Elliott Abrams and the Jewish Lobby

The media claimed that Elliott Abrams was the leading candidate for Deputy Secretary of State, that Tillerson wanted him badly, but then it reported that Trump vetoed Abrams for the job.  I think this whole Elliott Abrams episode was made up by a bunch of Jews who are desperate to get more Jews into the Trump administration.  Abrams was a good candidate because he is a Jewish Republican with foreign policy experience at high levels.  Tillerson may have said he wanted Abrams, but if so, he hardly knew him.  There is no reporting on their having a long relationship.  Influential Jews in State, and in Washington more generally, worked the levers of power to pressure Tillerson to ask for Abrams.

The Jewish-owned New York Times was pressed into this political service and complied with articles about Abrams’ great qualifications and his imminent appointment to the job.  On February 6, the Times ran an article by Gardiner Harris and David Sanger (probably Jewish), “Elliott Abrams, Neoconservative Who Rejected Trump May Serve Him.”   

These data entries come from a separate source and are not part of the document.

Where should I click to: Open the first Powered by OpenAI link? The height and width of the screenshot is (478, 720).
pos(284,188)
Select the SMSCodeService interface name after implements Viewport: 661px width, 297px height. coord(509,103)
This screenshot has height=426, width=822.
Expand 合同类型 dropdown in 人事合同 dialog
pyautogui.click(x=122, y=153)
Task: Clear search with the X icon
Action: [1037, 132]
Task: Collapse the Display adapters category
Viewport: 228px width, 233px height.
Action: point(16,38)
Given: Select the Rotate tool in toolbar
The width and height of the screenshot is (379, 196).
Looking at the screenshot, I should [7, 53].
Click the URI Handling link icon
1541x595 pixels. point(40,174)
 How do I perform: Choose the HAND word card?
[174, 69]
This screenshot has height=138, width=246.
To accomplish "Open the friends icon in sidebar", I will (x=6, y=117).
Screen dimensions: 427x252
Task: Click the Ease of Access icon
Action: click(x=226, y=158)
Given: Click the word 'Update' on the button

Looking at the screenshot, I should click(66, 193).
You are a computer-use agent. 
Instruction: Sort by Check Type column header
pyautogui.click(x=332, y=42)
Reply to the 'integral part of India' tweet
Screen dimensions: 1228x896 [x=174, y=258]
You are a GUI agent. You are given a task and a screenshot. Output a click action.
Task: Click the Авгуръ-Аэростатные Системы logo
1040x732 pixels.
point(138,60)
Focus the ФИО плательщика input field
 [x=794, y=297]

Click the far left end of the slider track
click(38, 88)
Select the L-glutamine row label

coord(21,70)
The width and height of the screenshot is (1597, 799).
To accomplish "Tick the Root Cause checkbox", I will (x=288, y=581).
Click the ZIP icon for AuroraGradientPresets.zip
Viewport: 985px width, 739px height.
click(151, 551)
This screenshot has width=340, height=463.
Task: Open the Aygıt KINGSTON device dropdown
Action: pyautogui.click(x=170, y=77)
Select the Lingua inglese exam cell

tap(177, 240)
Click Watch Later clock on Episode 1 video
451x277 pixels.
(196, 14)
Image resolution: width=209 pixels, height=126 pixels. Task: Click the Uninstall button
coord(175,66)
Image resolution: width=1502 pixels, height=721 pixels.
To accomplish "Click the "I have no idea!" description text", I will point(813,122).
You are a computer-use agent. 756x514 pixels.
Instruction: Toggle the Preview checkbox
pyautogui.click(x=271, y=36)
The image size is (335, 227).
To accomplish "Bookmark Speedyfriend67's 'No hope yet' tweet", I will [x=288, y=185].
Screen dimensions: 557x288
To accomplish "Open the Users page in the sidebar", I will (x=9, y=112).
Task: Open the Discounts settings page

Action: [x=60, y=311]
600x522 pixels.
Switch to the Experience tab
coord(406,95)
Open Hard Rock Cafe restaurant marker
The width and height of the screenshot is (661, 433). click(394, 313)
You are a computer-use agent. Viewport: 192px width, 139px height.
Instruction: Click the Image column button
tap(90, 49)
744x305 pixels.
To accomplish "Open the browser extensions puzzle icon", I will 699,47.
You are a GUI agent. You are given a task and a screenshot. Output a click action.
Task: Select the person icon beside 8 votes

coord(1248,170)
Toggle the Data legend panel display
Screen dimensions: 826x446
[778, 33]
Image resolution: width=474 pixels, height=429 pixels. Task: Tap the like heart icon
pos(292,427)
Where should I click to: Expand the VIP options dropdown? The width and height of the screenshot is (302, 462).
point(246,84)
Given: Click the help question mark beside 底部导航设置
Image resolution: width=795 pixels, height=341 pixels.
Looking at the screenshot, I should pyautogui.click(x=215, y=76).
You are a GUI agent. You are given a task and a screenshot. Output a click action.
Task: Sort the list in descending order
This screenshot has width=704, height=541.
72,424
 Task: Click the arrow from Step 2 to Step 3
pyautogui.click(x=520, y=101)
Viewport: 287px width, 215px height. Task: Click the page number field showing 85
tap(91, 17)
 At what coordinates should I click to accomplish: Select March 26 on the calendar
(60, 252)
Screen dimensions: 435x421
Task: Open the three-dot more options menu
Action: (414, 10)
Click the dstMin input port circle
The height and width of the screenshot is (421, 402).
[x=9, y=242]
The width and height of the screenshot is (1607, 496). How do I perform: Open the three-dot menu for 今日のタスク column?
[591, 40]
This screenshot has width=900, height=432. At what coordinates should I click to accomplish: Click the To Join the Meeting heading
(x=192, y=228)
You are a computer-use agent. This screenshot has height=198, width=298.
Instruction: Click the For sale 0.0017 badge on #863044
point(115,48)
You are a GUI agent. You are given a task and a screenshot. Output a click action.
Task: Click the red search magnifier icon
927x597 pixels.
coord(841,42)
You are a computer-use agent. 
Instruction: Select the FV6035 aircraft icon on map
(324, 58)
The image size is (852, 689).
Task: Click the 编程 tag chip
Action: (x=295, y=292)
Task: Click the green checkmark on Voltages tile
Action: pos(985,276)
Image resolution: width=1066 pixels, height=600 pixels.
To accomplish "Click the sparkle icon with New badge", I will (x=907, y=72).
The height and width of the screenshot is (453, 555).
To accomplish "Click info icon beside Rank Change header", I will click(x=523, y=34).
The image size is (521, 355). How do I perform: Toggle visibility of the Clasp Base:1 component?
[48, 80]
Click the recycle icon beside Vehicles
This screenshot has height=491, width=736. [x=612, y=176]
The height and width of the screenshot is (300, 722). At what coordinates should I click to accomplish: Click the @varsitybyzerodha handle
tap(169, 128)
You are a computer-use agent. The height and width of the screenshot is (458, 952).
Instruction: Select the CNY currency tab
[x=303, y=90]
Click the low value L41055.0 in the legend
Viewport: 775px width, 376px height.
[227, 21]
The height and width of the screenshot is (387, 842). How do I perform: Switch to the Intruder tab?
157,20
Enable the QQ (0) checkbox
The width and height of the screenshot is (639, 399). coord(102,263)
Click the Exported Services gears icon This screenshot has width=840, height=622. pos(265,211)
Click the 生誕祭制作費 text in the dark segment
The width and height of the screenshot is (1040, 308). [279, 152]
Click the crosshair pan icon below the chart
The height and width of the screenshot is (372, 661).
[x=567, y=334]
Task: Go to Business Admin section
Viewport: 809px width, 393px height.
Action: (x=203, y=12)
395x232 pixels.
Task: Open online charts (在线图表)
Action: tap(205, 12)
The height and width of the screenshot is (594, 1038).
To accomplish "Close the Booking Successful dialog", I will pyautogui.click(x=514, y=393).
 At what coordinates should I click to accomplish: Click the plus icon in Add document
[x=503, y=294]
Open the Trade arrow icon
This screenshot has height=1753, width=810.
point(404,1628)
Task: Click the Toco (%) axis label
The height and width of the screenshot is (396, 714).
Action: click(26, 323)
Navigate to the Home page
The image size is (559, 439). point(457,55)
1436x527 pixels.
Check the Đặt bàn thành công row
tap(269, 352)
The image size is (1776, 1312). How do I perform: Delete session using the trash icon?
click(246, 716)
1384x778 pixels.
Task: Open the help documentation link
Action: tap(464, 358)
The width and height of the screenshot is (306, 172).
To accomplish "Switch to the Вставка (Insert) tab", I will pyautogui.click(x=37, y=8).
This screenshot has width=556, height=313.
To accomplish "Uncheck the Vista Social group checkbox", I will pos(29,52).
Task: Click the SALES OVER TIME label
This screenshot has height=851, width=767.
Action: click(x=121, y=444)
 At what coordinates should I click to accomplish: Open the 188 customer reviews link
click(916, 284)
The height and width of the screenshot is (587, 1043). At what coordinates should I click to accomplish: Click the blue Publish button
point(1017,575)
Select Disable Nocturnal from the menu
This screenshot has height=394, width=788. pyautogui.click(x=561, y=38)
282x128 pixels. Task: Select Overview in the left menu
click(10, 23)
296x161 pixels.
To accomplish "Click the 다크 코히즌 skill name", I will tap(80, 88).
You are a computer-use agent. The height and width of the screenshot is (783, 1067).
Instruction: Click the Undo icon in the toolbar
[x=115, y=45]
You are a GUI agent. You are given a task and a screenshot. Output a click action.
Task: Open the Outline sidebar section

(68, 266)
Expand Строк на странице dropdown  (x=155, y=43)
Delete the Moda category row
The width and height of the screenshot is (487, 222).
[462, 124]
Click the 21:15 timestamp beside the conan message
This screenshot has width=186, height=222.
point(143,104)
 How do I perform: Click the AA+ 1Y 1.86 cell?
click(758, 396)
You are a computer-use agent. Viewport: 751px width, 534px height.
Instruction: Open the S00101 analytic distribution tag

Then, when Abrams did not get the job, the NYT still praised him, but said in the article, “Trump Overrules Tillerson, Rejecting Elliott Abrams for Deputy Secretary of State,” that the main objection to Abrams was that he had written a highly critical article about Trump in the Weekly Standard, run by the Jewish William Kristol, “When You Can't Stand Your Candidate.”  Interestingly this article deals at length with Abrams’ time working as a staffer for Senator Scoop Jackson, along with another Jackson staffer, Jewish Republican wildman Richard Perle.  Jackson is most famous for the 1974 Jackson-Vanik Amendment, responsible for getting thousands of Jews out of the old Soviet Union.  According to Wikipedia, it was responsible for allowing about 500,000 Jews to emigrate from the old Soviet bloc to the United States and about one million to Israel.


On February 19, the NYT ran a follow-up article, “Trump, an Outsider Demanding Loyalty, Struggles to Fill Top Posts,” that still praised Abrams and still advocated for more Jews in the Trump administration.  The article quotes Richard Haass, a Jewish Republican who is the head of the Council on Foreign Relations, on how hard it will be for Trump to get people to work in his administration.  He said Trump had “ruled out much of an entire generation of Republican public policy types,” but the article added that Haass’ name had been floated for a position.  The article ends with a plea from Abrams encouraging “everybody to go into the government if offered an appropriate position.”  I take this to be a plea mainly to Jews who might not approve of Trump to join his administration if possible.